Bluttribut
Als Bluttribut (spanisch tributo de sangre) wurde umgangssprachlich das Recht an Familien (spanisch derecho de familias) bezeichnet, nachdem auf alle 100 Tonnen Handelsgüter auf Schiffen, die die Insel Gran Canaria anliefen fünf kanarische Familien gen Amerika geschickt werden mussten. Diese Verpflichtung ist Teil des "Reglamento Real" von 1718, mit dem das Handelsmonopol mit Amerika aufgehoben wurde, das zuvor die Casa de Contratación innehatte.
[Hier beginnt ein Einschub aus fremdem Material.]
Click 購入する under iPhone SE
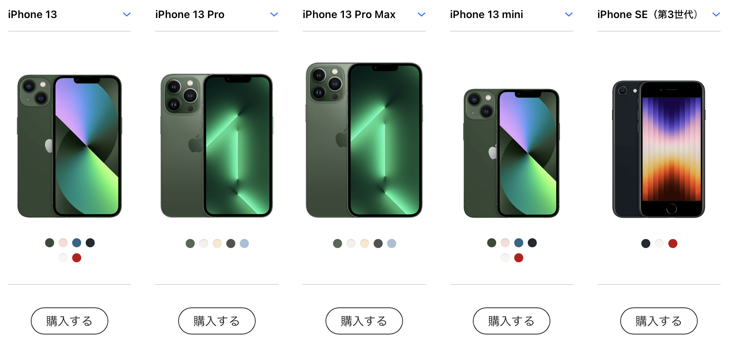Image resolution: width=730 pixels, height=351 pixels. (659, 321)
Die Emigration nach Amerika war seit 1574 verboten, um die Entvölkerung der Insel zu vermeiden, doch nach der Agrarkrise am Ende des 17. Jahrhunderts zeichnete sich eine Überbevölkerung ab und es schien angemessen, die Emigration als Ventil zu nutzen. Im Laufe des 18. Jahrhunderts entwickelte sich das "derecho de familias" zu einer fiskalischen Bestimmung; es war den Schiffseigentümern nun möglich, diese Verpflichtung mit einer Geldzahlung zu begleichen, wenn sich keine Familien fanden, die bereit waren zu den offiziellen Bedingungen auszuwandern. Der Bluttribut wurde 1778 aufgehoben.
Die Auswirkung dieser Zwangsemigration war bedeutend und trug dazu bei, die spanische Präsenz in denjenigen Teilen des Spanischen Kolonialreichs in Amerika zu festigen, die von potenziellen Rivalen bedroht wurden, wie Portugal, das vom südlichen Brasilien aus in die Region des Río de la Plata drängte oder England und Frankreich in den Gebieten nördlich des Rio Grande, im Golf von Mexiko und in der Karibik. Stadtgründungen wie Montevideo und San Antonio in Texas und die Wiederbevölkerung, die in Kuba, Puerto Rico und im Mississippi-Delta erreicht wurde, zeigen die Bedeutung der Bemühungen der spanischen Krone, mithilfe von Siedlern von den Kanarischen Inseln Amerika zu bevölkern.
Heutzutage gibt es noch Nachfahren der kanarischen Emigranten aus dem 18. Jahrhundert in einigen Gebieten im Mississippi-Delta, die zumindest in den älteren Generationen noch die spanische Sprache und einen gewissen Stolz auf ihre Herkunft bewahrt haben.